Conakry : Session de formation des avocats Guinéens sur des pratiques professionnelles et la déontologie

Conakry : Session de formation des avocats  Guinéens   sur des pratiques professionnelles et la déontologie

 Le  Conseil de l’ordre des Avocat  de Guinée en collaboration avec l’ONG ‘’Afrique Droit’’ ,  a organisé ce Lundi 11 Novembre 2019  dans un réceptif hôtelier de la place, une session de formation de cinq jours  à l’intention des avocats  guinéens. Sous le thème : « Nos pratiques professionnelles et notre déontologie ». Ladite Session se tiendra du 11 au 16 Novembre 2019.Objectif ? Renforcer  les capacités des hommes de droit appelés avocats   afin de leur permettre  d’exercer leur profession  dans les meilleures conditions.

 

 

A l’occasion,Me Djibril  Kouyaté, bâtonnier de l’ordre des avocats de Guinée,   a  déclaré : « Aucun avocat ne peut se vanter de pouvoir se passer de la formation. Aucun avocat n’a le monopole de la connaissance .Avoir la certitude qu’on a le monopole du savoir nous conduit tout droit vers l’abime de l’insuffisance et de la vantardise qui sont des comportements haïssables au sein de la société »,  a déclaré  le bâtonnier.

Avant d’inviter les participants  à s’approprier des contenus des différents modules qui leur seront dispensés  pour mieux pratiquer leur métier au quotidien.

 

 

Le président de l’ONG ‘’Afrique Droit’’,Me Philippe Mialet, formateur et avocat au barreau de l’Essonne,  a fait savoir que l’accent sera mis  sur la déontologie  de l’avocat  durant cette session de  formation.

De poursuivre, il a rappelé  que  les connaissances du droit ne posent pas problème en Guinée. « C’est plutôt la déontologie qui pose plus de problèmes. Pourtant, c’est la déontologie qui fait que nous existons, sinon d’autres feraient ce métier à notre place », a précisé le formateur aux participants.

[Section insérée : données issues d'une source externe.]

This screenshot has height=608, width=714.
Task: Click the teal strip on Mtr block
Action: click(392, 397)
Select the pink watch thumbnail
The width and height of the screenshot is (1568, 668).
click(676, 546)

« En France par exemple, nous avons une déontologie que nous avons développée depuis des siècles qui commence à être bien installée avec des règlements intérieurs qui sont bien établis. Cette déontologie, c’est la garantie du client. C’est la même chose qu’il faut faire en Guinée. C’est la raison pour laquelle le Barreau de Guinée a souhaité que nous partagions la déontologie de la profession d’avocat en Guinée et qui se pratique dans des barreaux francophones », a expliqué le président de  l’ONG ‘’Afrique Droit’’.

 

Mohamed Koly Camara, chef de cabinet du ministère de la justice et représentant du ministre de la justice à cette cérémonie, a affirmé : « En Guinée, nous exerçons le métier d’avocat dans des conditions parfois pénibles et difficiles. Et y a des contraintes qui vont être levées dans le temps. La première de ces contraintes, c’est d’abord acquérir une bonne formation. Et je suis sûr que vous y parviendrez, L’avocat, qui est un maillon important de la justice, doit être de rigueur pour inspirer  confiance. Et nous avons besoin de formations continues pour nous remettre en cause et apprendre davantage »,a-t-il affirmé.

 

Pour mettre un terme à ses propos, le chef de cabinet du ministère de la justice, a dit : « sans la déontologie, il n’y a pas d’avocat ».Avant de préciser que la profession repose absolument sur un ensemble de règles strictes auxquelles tout avocat doit obéir pour avoir la dignité et la confiance de sa population.

 

 

Participant à la formation, un  jeune avocat a parlé des attentes liées à cette formation. « Nous attendons beaucoup de cette formation comme par le passé. A travers la pertinence des thématiques  qui sont à l’ordre du jour. Nous estimons qu’au terme de cette formation les Avocats Guinéens seront suffisamment outillés dans l’apprentissage de la déontologie de la profession d’Avocat », a déclaré ce   jeune avocat.

Avant d’ajouter : « Du point de vu de la déontologie , nous attendons à ce que les Avocats renforcent d’avantage  leurs connaissances  dans ce domaine  pour éviter  des écarts de langage au cours  des audiences  afin de  renforcer la confraternité   et  apaiser des rapports entre  avocats et magistrats et entre avocats et clients dans les audiences », a-t-il ajouté l’orateur .

«  A ce qui concerne les autres thématiques liées à certains domaines de spécialités, nous estimons  que les avocats seront  encore renforcés dans leurs compétences et leurs pratiques professionnelles seront d’avantage améliorées dans ce sens. Cela pourrait ressortir dans leurs  différentes écritures judiciaires et même  dans leurs prestations devant les cours et Tribunaux. En conclusion, c’est pour ouvrir les yeux  sur les nouveaux domaines du droit qui  ne sont pas forcement enseignés dans les Universités », a conclu l’orateur.